Medicare Compliance & Reimbursement

Reader Question:

Understand Both Your State Privacy Laws and HIPAA

Question: With all the new state laws going into effect to protect patients’ privacy, we’re not sure which rule to follow. Do we abide by HIPAA or our individual state’s law?

New York Subscriber

Answer: Actually, it’s a good idea to know the nuances and requirements of both to protect your patients and your practice.

Why? If your state’s laws regarding privacy are more stringent than those under the HIPAA Privacy Rule, following the HHS Office for Civil Rights (OCR) guidance will do your facility more harm than good.

“In the unusual case where a more stringent provision of state law is contrary to a provision of the Privacy Rule, the Privacy Rule provides an exception to preemption for the more stringent provision of state law, and the state law prevails,” stresses OCR guidance. The agency goes on to explain that “where the more stringent state law and Privacy Rule are not contrary, covered entities must comply with both laws.”

So, even though it may seem like an extra step in compliance planning, it is essential for you to review and integrate your state’s requirements into your protocols on protecting and securing patients’ protected health information (PHI).

“Luckily, a good job with HIPAA compliance can provide a good framework for compliance with all of the state laws an entity could be subject to,” says Jim Sheldon-Dean, founder and director of compliance services at Lewis Creek Systems, LLC in Charlotte, Vermont.

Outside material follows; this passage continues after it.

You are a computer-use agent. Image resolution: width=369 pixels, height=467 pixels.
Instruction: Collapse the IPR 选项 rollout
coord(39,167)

Put these five extra steps in your plan to ensure you’re​ compliant with state regulations:

  • “Coordinate a review of applicable local laws,” advises Sheldon-Dean.
  • Check with your EHR vendor to ensure state requirements are met as well as federal ones.
  • Analyze the differences between state and federal rules for encryption, breach notification and timelines, and personal information, covering both sets of standards in your plan.
  • Evaluate and implement state policies that protect specialty-specific sensitive information that may extend beyond HIPAA.
  • “Add the necessary pieces and changes to your existing privacy and security policy and procedure set,” stresses Sheldon-Dean.

It’s better to be safe than sorry and cover all your bases in regard to your state’s laws. “Many of these rules call for the same precautions, safeguards, and procedures, and it’s better to make your existing privacy documents more robust instead of creating parallel policies and procedures for each rule or law,” Sheldon-Dean explains.